1. Les États membres et la Commission prennent toutes les mesures nécessaires pour que les données collectées et reçues dans le cadre du présent règlement soient traitées conformément aux règles applicables en matière de secret des données à caractère professionnel ou commercial.
2. Les données échangées entre les États membres et la Commission ne peuvent être transmises à des personnes autres que celles dont les fonctions, dans les États membres ou les institutions communautaires, exigent qu’elles y aient accès, sauf si les États membres qui les communiquent y consentent expressément.
3. Les données visées au paragraphe 1 ne sont utilisées à aucune autre fin que celles prévues par le présent règlement, sauf si les autorités qui les communiquent consentent expressément à l’utilisation de ces données à d’autres fins et sous réserve que les dispositions en vigueur dans l’État membre de l’autorité qui reçoit les données n’interdisent pas un tel usage.
4. Les données communiquées dans le cadre du présent règlement à des personnes qui travaillent pour des autorités compétentes, des tribunaux, d’autres instances publiques et la Commission ou l’organisme désigné par celle-ci, dont la divulgation porterait préjudice:
| a) | à la protection de la vie privée et de l’intégrité de l’individu, en conformité avec la législation communautaire relative à la protection des données à caractère personnel; |
| b) | aux intérêts commerciaux d’une personne physique ou morale, y compris en ce qui concerne la propriété intellectuelle; |
| c) | aux procédures juridictionnelles et avis juridiques; ou |
| d) | aux activités d’inspection ou d’enquête, |
sont soumises aux règles applicables en matière de confidentialité.
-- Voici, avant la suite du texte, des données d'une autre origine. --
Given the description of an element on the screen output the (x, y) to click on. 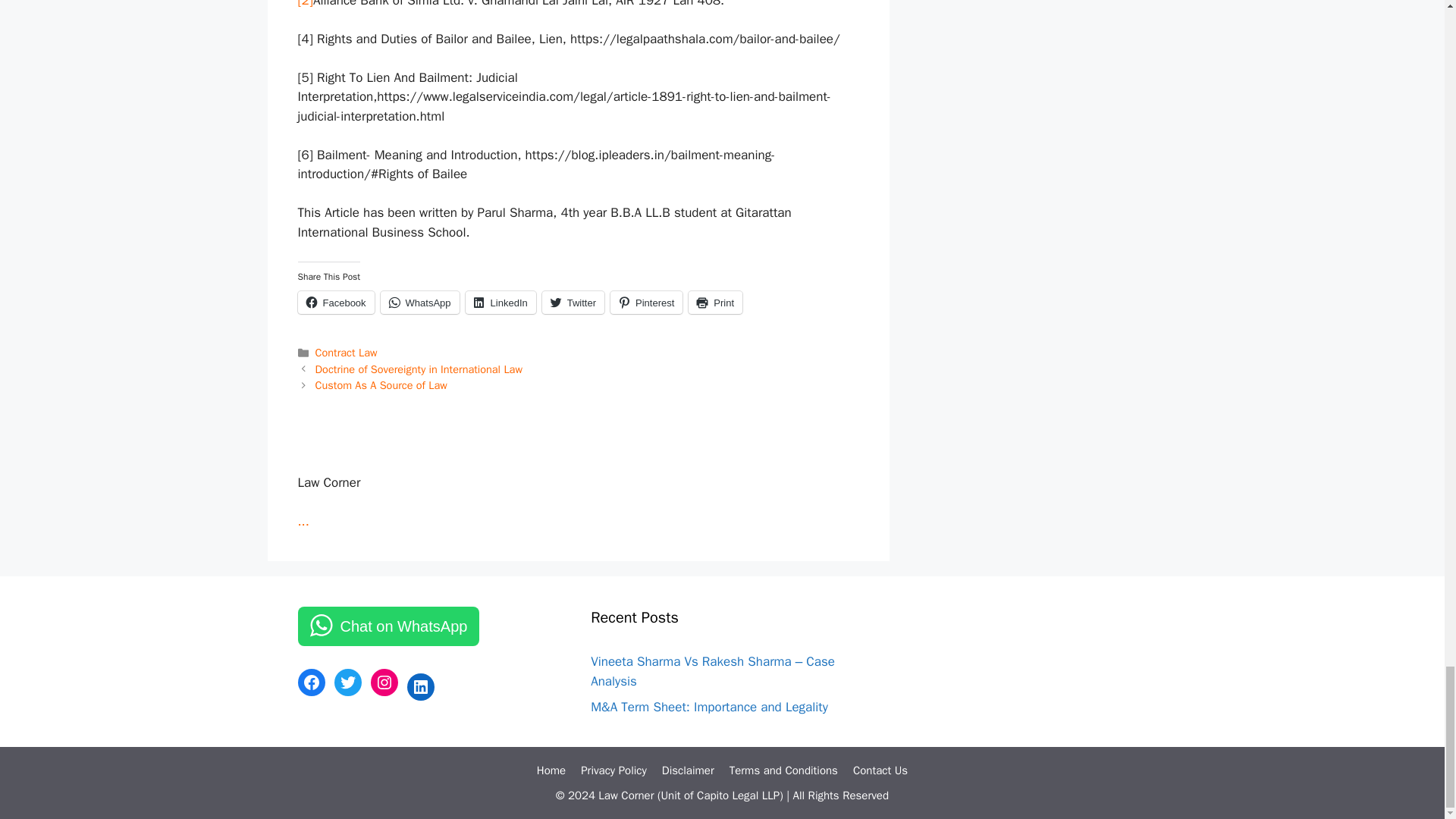
Click to share on Facebook (335, 302)
Click to print (715, 302)
Click to share on Pinterest (646, 302)
Click to share on WhatsApp (420, 302)
Click to share on LinkedIn (500, 302)
Click to share on Twitter (572, 302)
Les informations peuvent toujours être divulguées si cela se révèle nécessaire pour faire cesser ou interdire une infraction aux règles de la politique commune de la pêche.
5. Les données visées au paragraphe 1 bénéficient de la même protection que celle qui est accordée à des données similaires par la législation nationale des États membres qui les reçoivent et par les dispositions correspondantes applicables aux institutions communautaires.
6. Le présent article ne peut être interprété comme faisant obstacle à l’utilisation des données obtenues conformément au présent règlement dans le cadre des poursuites judiciaires ou des procédures entamées ultérieurement du fait de l’inobservation des règles de la politique commune de la pêche. Les autorités compétentes de l’État membre qui communique les données sont informées de tous les cas où lesdites données sont utilisées à ces fins.
7. Le présent article ne porte pas atteinte aux obligations découlant des conventions internationales concernant l’assistance mutuelle en matière pénale.